A gripping and haunting story, The White Road is a real page turner. Tense and raw, it explores the physical and mental effects of mountaineering and the guilt that adventurers feel when they lose their companions.

The main character is Simon, who explores a dangerous cave with a stranger he met online. The adventure goes horribly wrong and affects Simon for the rest of his life. He was filming footage for a website of crazy and weird stuff which he runs with a friend. He’s then persuaded to join an Everest expedition, not for the challenge or any personal ambition, but to film the bodies of climbers who died on the mountain. Yet there’s a sinister presence and he’s can’t tell if it’s all in his head.

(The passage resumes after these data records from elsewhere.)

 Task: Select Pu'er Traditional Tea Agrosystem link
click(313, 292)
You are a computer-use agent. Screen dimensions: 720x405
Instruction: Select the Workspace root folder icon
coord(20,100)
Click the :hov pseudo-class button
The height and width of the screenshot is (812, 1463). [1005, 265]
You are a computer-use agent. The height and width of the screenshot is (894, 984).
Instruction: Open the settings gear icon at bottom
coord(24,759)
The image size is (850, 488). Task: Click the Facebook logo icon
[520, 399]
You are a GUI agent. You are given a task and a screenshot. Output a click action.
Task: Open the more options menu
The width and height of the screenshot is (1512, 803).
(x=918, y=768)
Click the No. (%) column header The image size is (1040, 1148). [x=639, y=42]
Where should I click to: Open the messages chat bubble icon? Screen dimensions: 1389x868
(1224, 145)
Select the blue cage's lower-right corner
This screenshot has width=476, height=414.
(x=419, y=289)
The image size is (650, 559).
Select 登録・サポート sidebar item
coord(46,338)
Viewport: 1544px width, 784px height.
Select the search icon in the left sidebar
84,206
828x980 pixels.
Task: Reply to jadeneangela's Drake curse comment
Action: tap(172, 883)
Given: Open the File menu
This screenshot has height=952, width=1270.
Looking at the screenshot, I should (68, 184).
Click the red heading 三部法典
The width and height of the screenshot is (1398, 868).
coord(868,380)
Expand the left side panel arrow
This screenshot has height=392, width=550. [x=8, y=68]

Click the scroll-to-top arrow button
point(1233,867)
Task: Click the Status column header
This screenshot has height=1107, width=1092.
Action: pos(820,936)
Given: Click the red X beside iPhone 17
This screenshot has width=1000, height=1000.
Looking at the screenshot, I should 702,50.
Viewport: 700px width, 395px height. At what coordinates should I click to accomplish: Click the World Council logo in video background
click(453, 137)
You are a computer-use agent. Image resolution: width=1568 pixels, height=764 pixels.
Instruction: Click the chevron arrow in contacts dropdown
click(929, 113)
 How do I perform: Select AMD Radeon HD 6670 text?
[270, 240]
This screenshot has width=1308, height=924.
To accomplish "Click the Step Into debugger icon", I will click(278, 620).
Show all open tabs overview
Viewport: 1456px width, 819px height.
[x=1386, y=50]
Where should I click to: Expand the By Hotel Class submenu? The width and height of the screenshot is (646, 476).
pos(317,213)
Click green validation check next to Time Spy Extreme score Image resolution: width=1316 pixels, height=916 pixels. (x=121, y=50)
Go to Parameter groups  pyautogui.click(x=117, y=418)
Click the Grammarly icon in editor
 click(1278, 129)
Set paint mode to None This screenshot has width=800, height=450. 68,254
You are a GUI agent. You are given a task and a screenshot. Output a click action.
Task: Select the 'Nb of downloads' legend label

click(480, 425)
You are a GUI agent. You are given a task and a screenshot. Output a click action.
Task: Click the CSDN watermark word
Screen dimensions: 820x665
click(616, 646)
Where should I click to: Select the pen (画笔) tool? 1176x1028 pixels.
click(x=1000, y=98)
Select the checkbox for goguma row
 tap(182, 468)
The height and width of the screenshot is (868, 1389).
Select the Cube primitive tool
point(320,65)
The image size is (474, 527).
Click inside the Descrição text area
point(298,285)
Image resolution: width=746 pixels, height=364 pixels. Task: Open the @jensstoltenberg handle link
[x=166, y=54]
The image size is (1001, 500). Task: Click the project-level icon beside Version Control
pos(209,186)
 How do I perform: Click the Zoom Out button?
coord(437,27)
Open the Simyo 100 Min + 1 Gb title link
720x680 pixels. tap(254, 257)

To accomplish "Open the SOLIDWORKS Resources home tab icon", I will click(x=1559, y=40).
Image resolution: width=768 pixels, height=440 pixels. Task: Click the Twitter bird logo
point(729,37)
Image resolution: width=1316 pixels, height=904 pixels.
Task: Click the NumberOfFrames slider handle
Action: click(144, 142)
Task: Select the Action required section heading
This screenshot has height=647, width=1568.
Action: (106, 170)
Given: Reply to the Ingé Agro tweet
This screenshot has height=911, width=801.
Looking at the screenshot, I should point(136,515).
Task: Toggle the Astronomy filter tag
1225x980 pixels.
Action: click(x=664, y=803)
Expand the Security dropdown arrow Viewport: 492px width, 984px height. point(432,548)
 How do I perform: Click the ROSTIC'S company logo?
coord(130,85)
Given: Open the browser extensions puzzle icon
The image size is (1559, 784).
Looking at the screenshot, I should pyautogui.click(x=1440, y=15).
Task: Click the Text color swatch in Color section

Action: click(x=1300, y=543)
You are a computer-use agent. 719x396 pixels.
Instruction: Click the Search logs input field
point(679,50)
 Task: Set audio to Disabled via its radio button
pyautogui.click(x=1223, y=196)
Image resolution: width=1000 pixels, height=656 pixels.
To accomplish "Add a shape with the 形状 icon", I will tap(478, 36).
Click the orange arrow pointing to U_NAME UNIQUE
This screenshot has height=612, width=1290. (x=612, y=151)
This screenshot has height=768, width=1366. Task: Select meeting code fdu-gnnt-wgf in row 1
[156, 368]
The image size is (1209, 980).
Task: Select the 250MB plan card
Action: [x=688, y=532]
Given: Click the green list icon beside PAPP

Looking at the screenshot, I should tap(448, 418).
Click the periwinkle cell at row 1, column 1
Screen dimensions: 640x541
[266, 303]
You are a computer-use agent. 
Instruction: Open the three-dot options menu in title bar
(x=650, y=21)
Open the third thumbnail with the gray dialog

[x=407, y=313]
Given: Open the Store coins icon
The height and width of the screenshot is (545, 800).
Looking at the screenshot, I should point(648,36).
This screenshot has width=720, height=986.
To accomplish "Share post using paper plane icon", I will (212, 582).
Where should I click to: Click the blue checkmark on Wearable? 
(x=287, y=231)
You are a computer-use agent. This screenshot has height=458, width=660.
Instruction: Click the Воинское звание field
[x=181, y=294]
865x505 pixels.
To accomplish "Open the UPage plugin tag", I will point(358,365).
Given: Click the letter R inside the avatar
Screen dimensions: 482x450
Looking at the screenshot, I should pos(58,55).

The book is categorised as horror, but I’d describe it more as a thriller. There is a gruesome aspect of course, with the presence of bodies and also the effects of frostbite, but the main content of the book is about mental health. For example, what goes through the mind of an exhausted climber with PTSD and low oxygen. Not only was the story very realistically detailed (the author did a lot of research and travel for this), it was sensitive to the issues it covers while having an apparently insensitive narrator. I thought Simon was an interesting choice because he knows he’s a selfish and reckless person. His real thoughts are displayed alongside his insincere words. The other characters, most of them fairly minor, are also interesting. I liked the book and would recommend it if you’re not claustrophobic (the caves…) and you don’t mind reading some horrible details.

First published in 2017.


4 thoughts on “Review of ‘The White Road’ by Sarah Lotz”

  1. You find the most interesting books to review.

    I’m a little claustrophobic, so I’m adding this one to my maybe pile. 🙂 It does sound good, though, and you did a nice job with your review.

    1. Thanks!
      Yes I do like a variety – this one was £1 in a book sale so I gave it a try 🙂

  2. I have included a lot of books with this theme in my nonfiction favourites. I find it fascinating how far some people push the limits and also how they cope with the consequences when things go wrong. Don’t know if fiction would have the same effect, though, but this one sounds interesting.

    1. The author did lots of research for the book and doubtless experienced some of it too, which gives it a realistic feel.
      It’s actually the first book I’ve read with mountaineering, I might possibly read a non fiction one in the future.